Joseph Groia était l’avocat de John Felderhof, dirigeant de la société minière Bre-X, accusé de délit d’initié et d’autres crimes. Le procès a été tendu et marqué par des attaques personnelles et des remarques sarcastiques. Durant la première phase du procès, M. Groia croyait que les avocats de la poursuite ne se comportaient pas correctement. Il les a accusés — à répétition et dans des termes injurieux — d’abus de procédure. En fait, M. Groia avait tort sur le plan du droit, mais le juge ne lui a pas signalé son erreur.

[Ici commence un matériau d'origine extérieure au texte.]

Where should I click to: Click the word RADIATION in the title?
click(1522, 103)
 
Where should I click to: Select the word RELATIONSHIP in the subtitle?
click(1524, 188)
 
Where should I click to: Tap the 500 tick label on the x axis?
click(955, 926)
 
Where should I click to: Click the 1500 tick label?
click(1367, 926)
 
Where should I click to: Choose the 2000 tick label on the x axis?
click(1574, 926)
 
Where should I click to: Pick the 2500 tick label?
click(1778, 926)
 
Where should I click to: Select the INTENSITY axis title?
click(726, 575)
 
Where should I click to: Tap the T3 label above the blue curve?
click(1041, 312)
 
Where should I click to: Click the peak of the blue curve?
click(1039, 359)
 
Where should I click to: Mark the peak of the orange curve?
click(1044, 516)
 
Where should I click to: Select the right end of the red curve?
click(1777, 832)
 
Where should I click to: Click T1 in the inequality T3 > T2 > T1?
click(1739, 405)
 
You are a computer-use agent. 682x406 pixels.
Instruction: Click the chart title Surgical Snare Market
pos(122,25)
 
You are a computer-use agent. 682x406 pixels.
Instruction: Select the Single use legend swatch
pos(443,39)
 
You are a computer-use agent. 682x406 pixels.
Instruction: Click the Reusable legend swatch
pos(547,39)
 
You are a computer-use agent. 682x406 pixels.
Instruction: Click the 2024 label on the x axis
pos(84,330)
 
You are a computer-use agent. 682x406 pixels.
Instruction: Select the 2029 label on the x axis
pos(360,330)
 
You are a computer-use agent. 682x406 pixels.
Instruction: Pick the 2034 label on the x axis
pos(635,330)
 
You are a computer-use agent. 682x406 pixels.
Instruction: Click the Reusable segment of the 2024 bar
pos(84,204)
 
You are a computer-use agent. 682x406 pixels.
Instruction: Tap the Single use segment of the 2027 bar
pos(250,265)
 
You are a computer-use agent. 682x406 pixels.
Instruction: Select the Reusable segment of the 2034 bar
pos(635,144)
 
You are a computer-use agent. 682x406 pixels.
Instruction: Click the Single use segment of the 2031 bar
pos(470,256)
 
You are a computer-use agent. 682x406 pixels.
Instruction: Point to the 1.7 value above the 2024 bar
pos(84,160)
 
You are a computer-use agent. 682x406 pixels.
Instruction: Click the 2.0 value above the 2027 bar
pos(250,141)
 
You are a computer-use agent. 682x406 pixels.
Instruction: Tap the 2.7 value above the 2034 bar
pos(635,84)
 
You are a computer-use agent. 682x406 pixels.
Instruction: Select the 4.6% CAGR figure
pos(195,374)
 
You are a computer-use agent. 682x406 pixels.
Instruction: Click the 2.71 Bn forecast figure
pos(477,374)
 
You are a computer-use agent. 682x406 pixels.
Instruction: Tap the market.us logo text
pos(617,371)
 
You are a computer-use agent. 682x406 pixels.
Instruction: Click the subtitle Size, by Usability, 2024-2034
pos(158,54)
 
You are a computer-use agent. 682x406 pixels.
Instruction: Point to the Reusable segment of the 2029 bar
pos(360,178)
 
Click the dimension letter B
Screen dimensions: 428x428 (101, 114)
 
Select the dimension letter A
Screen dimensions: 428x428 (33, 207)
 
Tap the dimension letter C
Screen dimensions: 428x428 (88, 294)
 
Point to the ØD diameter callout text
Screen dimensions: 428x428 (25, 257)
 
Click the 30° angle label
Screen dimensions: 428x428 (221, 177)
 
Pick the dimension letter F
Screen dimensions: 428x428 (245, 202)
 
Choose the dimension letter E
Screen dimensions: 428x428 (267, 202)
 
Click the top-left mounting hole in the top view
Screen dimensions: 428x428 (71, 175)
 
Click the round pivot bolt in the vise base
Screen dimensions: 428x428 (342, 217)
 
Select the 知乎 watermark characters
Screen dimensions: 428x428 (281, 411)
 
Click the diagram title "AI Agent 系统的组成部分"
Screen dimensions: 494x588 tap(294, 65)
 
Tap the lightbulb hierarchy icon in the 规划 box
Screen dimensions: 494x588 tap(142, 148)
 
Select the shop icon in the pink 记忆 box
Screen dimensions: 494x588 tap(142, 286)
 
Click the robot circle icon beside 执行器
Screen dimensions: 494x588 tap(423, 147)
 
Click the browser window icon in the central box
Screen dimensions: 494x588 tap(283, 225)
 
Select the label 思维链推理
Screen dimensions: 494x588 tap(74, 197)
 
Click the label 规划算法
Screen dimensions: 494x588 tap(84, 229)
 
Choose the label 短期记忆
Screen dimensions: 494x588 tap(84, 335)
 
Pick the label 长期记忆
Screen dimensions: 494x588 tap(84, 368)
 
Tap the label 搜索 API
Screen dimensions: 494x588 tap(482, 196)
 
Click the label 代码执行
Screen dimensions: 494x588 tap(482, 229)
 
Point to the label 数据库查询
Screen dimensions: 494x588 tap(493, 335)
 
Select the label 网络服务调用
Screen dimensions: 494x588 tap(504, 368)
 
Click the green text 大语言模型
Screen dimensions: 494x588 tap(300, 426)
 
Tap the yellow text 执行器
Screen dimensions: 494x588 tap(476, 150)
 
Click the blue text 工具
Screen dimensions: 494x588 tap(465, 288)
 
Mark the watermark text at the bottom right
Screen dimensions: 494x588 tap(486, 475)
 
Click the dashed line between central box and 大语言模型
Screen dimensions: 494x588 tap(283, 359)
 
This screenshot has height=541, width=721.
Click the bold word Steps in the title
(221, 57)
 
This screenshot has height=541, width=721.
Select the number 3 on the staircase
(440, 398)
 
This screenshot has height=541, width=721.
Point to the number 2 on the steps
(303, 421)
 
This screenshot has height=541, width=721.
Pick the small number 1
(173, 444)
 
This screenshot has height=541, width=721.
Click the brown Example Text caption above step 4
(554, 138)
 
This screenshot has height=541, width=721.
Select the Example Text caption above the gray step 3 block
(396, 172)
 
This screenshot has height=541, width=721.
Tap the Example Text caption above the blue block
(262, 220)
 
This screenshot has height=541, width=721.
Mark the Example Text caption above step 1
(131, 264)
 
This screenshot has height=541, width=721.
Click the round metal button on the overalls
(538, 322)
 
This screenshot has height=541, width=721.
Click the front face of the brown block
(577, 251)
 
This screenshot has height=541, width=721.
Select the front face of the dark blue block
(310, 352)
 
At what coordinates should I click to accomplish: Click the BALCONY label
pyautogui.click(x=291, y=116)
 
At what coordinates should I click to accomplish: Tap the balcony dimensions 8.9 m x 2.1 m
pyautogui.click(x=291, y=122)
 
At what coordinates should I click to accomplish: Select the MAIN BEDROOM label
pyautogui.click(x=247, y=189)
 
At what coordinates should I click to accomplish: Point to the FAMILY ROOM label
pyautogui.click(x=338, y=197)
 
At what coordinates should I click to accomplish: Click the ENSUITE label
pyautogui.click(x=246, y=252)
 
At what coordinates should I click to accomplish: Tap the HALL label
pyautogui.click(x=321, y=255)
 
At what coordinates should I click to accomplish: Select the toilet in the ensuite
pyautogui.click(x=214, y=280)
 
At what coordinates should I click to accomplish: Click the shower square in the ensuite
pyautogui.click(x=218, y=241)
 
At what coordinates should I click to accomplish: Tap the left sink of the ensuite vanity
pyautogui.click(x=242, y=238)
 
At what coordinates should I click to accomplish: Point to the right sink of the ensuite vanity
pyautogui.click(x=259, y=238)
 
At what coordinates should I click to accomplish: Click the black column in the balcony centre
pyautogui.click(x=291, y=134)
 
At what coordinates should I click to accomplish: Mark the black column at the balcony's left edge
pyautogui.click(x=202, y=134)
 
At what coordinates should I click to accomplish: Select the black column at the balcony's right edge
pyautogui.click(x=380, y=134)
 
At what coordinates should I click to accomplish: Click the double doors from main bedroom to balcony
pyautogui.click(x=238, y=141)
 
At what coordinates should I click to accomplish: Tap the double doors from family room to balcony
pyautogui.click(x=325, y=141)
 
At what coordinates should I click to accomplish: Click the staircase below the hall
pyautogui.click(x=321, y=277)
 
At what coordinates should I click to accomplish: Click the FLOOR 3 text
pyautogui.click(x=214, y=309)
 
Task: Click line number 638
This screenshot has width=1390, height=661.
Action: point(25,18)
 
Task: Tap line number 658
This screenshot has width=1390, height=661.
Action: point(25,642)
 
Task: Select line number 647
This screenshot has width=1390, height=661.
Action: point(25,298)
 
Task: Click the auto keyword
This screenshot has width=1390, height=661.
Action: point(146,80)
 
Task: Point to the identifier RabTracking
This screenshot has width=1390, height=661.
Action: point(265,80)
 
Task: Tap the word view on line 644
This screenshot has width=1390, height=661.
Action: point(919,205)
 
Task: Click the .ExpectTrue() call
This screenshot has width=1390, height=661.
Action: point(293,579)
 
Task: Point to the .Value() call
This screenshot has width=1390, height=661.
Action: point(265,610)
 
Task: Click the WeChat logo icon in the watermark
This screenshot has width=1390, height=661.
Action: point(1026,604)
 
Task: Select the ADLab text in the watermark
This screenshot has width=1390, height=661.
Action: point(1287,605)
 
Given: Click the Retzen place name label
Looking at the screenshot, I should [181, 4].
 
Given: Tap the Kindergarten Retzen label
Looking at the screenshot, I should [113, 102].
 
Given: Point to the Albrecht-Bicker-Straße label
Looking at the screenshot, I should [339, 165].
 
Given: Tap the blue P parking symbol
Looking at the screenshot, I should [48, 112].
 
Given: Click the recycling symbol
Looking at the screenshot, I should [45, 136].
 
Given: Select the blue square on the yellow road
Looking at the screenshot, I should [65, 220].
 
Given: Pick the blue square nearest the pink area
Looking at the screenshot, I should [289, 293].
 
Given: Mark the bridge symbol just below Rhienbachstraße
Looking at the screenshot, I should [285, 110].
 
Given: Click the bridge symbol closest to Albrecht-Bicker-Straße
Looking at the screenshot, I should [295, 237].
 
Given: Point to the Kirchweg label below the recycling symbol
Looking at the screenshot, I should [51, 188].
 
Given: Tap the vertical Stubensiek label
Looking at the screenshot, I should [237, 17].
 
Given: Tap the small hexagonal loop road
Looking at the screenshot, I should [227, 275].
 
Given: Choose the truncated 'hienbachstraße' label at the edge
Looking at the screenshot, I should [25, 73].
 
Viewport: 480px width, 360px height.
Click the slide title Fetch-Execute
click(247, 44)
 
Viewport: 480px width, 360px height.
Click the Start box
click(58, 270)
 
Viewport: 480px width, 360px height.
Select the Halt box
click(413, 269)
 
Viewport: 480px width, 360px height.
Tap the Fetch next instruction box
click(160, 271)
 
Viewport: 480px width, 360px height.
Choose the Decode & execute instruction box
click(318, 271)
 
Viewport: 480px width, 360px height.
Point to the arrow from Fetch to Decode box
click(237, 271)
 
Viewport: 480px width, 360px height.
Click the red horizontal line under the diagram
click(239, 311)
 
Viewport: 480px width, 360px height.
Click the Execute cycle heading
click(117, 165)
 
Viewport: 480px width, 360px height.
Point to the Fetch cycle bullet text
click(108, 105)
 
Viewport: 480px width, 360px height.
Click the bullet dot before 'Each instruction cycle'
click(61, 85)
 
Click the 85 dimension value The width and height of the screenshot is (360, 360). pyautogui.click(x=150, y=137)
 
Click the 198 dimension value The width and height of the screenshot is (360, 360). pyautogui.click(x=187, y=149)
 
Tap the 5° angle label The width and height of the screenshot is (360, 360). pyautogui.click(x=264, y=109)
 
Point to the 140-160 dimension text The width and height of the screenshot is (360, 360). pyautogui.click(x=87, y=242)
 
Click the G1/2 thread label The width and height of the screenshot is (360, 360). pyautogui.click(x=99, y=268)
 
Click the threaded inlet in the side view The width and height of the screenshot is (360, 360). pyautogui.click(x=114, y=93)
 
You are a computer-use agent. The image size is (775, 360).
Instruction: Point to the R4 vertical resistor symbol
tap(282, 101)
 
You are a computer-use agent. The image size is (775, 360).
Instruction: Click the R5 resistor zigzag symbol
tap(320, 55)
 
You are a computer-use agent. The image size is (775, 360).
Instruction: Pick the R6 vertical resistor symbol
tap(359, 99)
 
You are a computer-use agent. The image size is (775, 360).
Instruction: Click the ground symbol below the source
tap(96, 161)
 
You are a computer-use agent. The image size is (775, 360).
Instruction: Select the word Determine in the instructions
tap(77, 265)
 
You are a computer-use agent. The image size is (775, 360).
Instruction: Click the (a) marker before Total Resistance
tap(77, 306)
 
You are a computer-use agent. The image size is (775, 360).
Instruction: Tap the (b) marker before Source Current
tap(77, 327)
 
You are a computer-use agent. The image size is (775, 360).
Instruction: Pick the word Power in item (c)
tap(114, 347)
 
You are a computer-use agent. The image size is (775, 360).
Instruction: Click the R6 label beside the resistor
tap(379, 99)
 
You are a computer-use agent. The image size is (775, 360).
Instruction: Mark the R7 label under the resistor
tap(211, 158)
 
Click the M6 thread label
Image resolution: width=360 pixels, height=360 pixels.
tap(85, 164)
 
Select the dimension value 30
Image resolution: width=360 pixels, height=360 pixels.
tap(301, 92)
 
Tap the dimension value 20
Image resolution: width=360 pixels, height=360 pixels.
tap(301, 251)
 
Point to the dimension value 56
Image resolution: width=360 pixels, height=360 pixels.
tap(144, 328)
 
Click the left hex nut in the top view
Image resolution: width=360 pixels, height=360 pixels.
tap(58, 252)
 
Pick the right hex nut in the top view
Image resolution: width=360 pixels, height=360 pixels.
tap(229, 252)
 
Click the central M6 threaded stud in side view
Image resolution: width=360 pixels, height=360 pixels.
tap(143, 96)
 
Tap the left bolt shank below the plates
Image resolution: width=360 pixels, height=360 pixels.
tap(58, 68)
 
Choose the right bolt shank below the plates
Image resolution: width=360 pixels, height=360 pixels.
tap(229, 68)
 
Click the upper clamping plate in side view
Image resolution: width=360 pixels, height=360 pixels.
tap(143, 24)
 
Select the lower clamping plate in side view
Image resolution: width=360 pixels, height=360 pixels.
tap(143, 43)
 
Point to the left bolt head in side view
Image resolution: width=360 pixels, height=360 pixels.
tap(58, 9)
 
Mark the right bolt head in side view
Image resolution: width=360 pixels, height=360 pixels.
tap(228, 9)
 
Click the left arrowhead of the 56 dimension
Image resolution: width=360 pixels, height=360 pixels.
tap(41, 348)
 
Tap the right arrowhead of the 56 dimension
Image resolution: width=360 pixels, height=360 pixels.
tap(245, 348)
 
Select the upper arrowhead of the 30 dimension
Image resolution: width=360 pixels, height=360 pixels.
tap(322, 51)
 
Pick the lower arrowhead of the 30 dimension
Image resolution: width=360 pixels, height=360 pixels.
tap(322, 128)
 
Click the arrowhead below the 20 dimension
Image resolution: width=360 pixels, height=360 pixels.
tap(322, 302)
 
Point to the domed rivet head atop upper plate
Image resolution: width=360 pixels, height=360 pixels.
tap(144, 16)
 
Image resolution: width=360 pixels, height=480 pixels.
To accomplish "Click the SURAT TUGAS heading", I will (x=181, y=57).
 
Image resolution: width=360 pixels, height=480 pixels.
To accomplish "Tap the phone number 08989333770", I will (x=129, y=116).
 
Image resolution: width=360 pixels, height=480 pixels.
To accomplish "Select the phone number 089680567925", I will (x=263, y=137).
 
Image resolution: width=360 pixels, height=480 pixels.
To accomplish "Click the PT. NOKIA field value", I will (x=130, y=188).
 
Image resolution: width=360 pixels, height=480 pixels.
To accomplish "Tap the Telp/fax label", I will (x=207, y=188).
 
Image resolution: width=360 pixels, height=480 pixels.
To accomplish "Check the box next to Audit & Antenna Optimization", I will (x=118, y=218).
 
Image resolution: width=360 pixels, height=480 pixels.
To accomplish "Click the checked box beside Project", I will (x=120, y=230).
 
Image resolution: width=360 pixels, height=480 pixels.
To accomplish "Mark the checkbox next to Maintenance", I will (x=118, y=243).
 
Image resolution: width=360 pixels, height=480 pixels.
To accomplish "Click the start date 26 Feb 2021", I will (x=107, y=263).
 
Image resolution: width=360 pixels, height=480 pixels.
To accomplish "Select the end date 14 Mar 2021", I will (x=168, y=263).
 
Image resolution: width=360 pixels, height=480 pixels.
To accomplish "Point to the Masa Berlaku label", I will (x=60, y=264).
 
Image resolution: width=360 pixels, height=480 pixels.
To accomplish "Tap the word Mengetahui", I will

Les avocats doivent respecter un grand nombre de règles de déontologie. En Ontario, celles-ci sont appliquées par le Barreau de l’Ontario (anciennement appelé le Barreau du Haut-Canada). L’obligation de pratiquer le droit en faisant preuve de « civilité » n’est qu’une de ces règles, et ne constitue pas un enjeu exclusivement de politesse. En effet, les attaques personnelles affaiblissent le système de justice et détournent l’attention du litige qui oppose les parties en plus de compliquer le travail des avocats dans la recherche commune de solutions. Le Barreau peut accuser de manquement professionnel les avocats qui font preuve d’incivilité.
Le Barreau a déclenché une enquête sur M. Groia en 2004 relativement à son attitude envers les avocats de la poursuite, et ce, même si aucune plainte n’avait été formulée contre lui. Il a été accusé de manquement professionnel en 2009 et, en 2012, déclaré coupable par le Comité d’audition. En 2013, le Comité d’appel du Barreau a confirmé cette décision. Le droit d’exercice de M. Groia a été suspendu pour une période d’un mois et il a été condamné à payer 200 000 $ à titre de dépens. En désaccord avec cette décision, M. Groia en a demandé la révision judiciaire. La Cour divisionnaire et la Cour d’appel ont toutes deux confirmé la décision du Comité d’appel du Barreau.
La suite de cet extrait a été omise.